Secondo il tono della voce, infatti, anche un’imprecazione può essere affermativa, interlocutoria o negativa. 5) Che la loro funzione, che il codice vorrebbe quali mezzo di ricerca della prova, si è imbastardita diventando una prova a sè, con il risultato di farle finire nel fascicolo processuale e quindi sui giornali. 6) Da ultimo, ma non ultimo, che se le intercettazioni sono pericolose per i dialoganti, sono addirittura nefaste per i terzi ignari e sprovvisti di difesa. Come accade oggi per l’onorevole D’Alema. Com’è avvenuto che l’inviolabile segreto delle conversazioni, solennemente protetto dall’articolo 15 della Costituzione, sia stato così stracciato e offeso? È accaduto per una combinazione perversa di mistificazione, di interesse e di viltà.
La mistificazione sta in chi illude i cittadini che le intercettazioni tutelino la loro sicurezza, e che senza di queste tante indagini nemmeno inizierebbero. Non è vero: le inchieste più importanti della nostra storia giudiziaria, quelle contro il terrorismo e le brigate rosse, si sono felicemente concluse senza una sola intercettazione utile. L’interesse sta in chi maneggia questo strumento abominevole per alimentare il coccodrillo nella speranza che esso mangi il proprio avversario, senza sapere che alla fine il coccodrillo mangerà anche lui. E la viltà sta in tutti noi, che abbiano accettato questa nefandezza senza un esame critico delle sue conseguenze civili e morali.

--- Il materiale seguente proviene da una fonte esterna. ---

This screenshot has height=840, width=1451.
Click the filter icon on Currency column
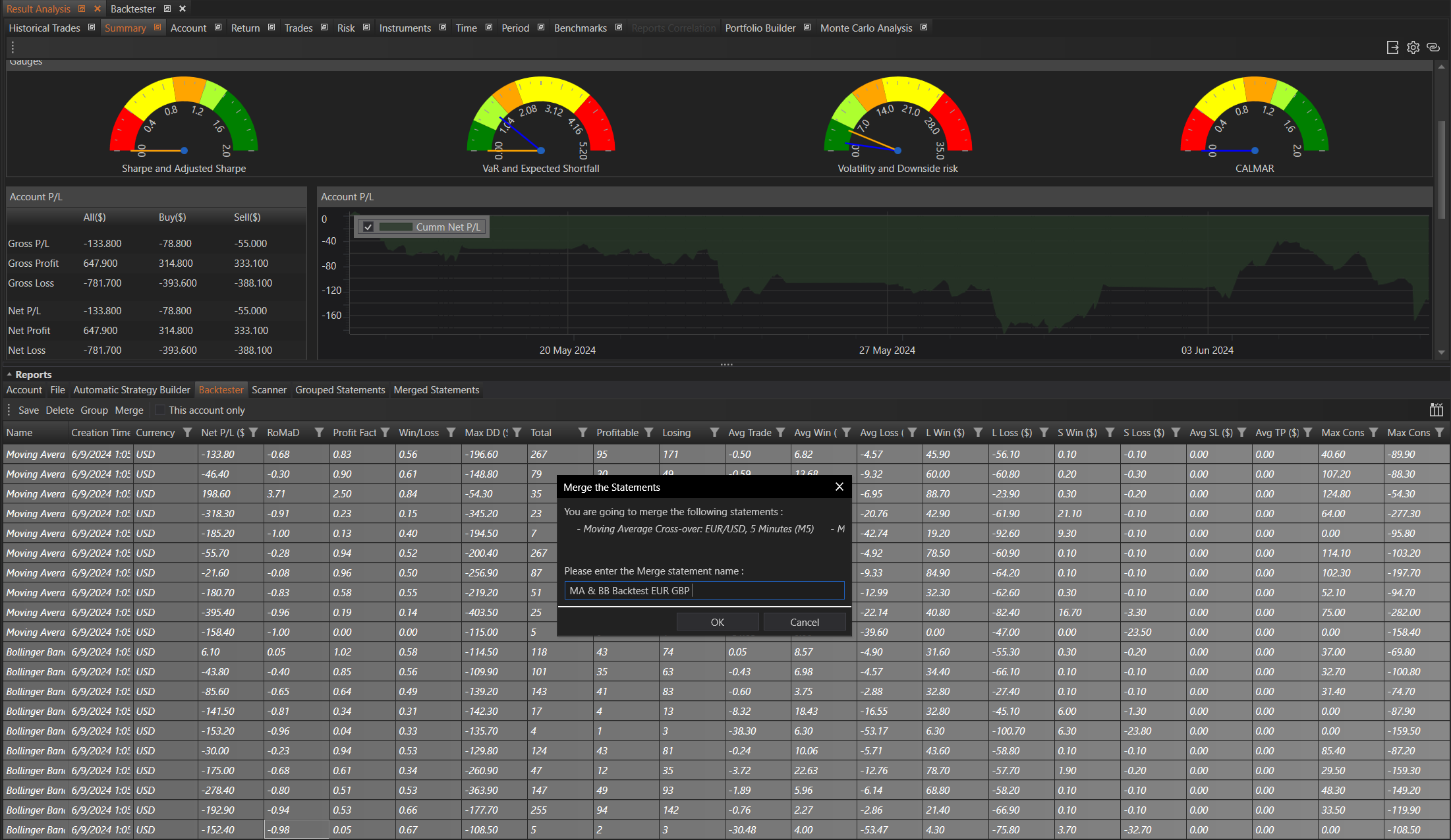187,433
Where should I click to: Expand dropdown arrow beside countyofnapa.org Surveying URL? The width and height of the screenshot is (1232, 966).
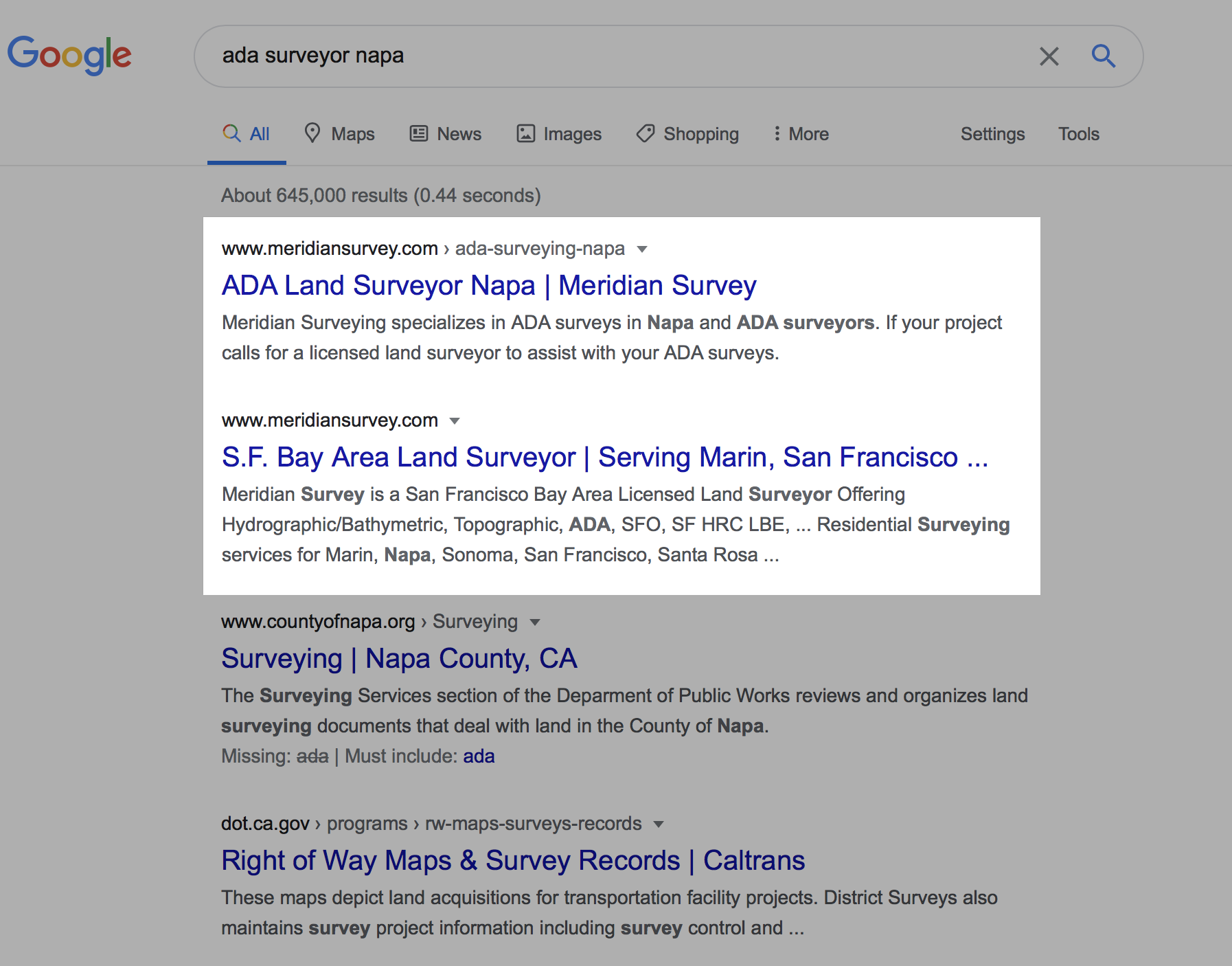coord(535,622)
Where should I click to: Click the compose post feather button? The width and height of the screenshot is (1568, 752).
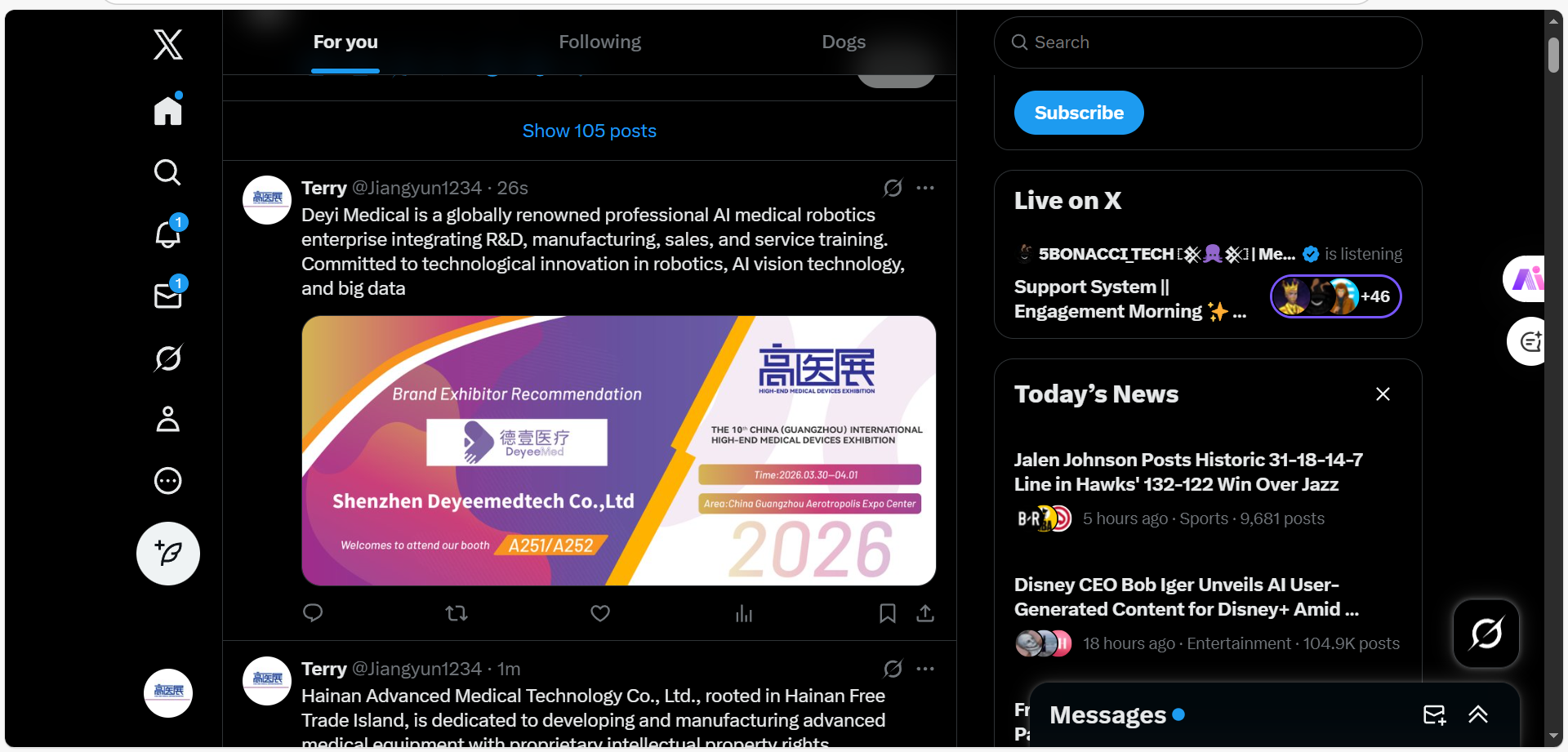168,554
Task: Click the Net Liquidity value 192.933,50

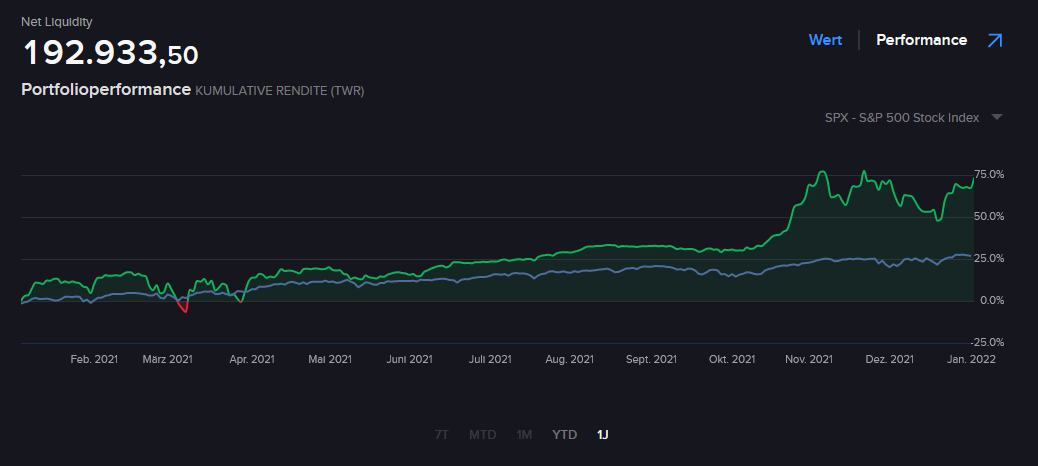Action: click(110, 53)

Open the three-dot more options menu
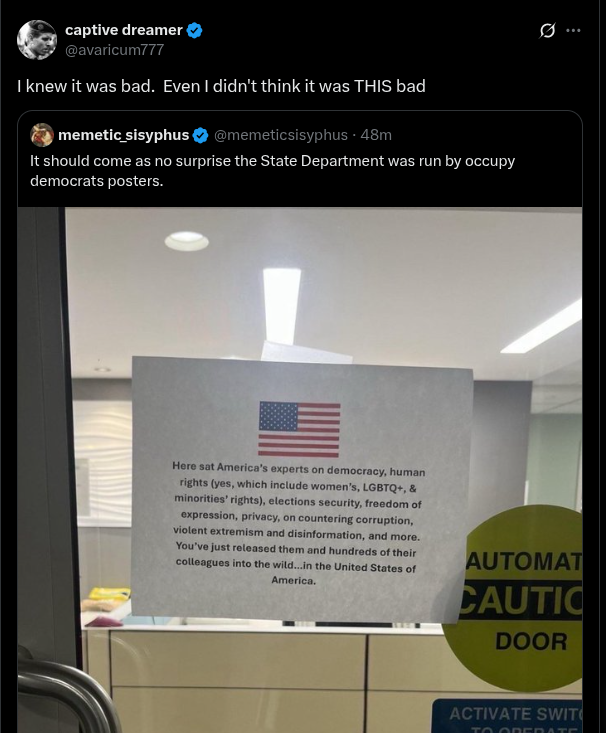click(573, 30)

Forse perché, abituati per secoli all’umiliazione dei sudditi, non abbiamo ancora acquisito il vigore dei cittadini. Se dunque potessimo dare un consiglio al presidente del Consiglio, Matteo Renzi, diremmo questo: intervenga ora, con l’energia che gli è congeniale, usi lo strumento del decreto legge per eliminare questa porcheria. Le intercettazioni sono raramente indispensabili, talvolta utili e sempre insidiose.
Lo strumento tecnico per conciliarne l’(in)offensività con le esigenze investigative esiste già: sono le intercettazioni preventive, che funzionano benissimo contro il terrorismo.